> **RECORD SET**
------------------------------------------------
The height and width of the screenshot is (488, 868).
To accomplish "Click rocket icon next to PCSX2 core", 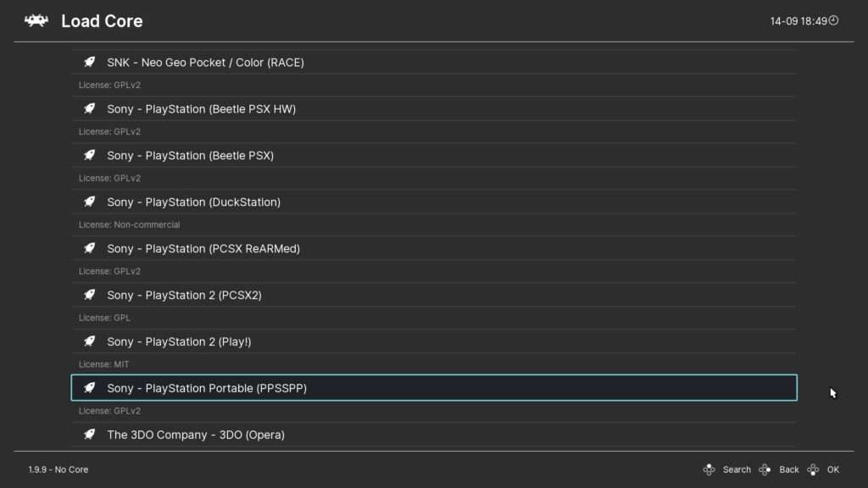I will tap(89, 294).
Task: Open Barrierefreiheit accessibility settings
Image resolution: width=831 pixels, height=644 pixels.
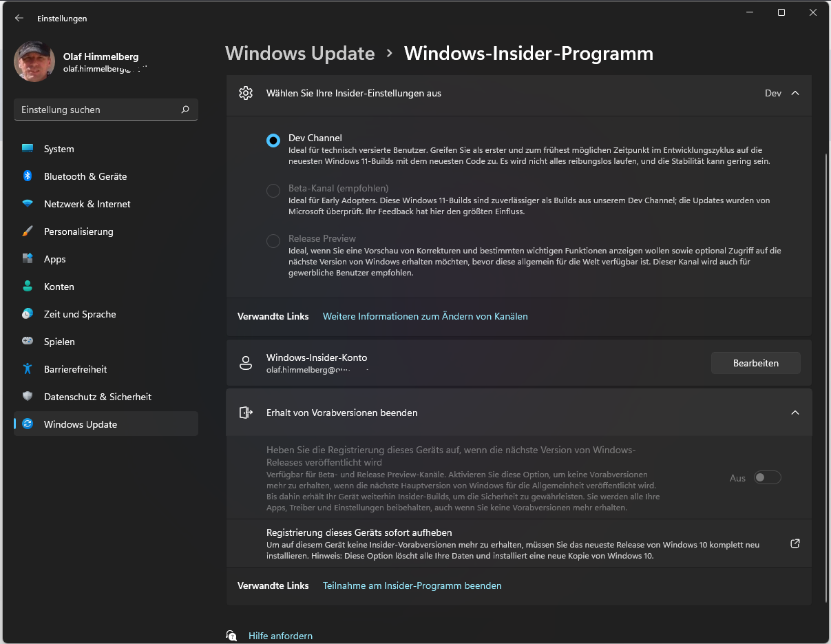Action: click(75, 369)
------------------------------------------------
Every line from the one containing "Image resolution: width=831" through the end of the listing is to be copied exactly; the pictures are not.

> **RESPONSE**
Image resolution: width=831 pixels, height=644 pixels.
Action: click(75, 369)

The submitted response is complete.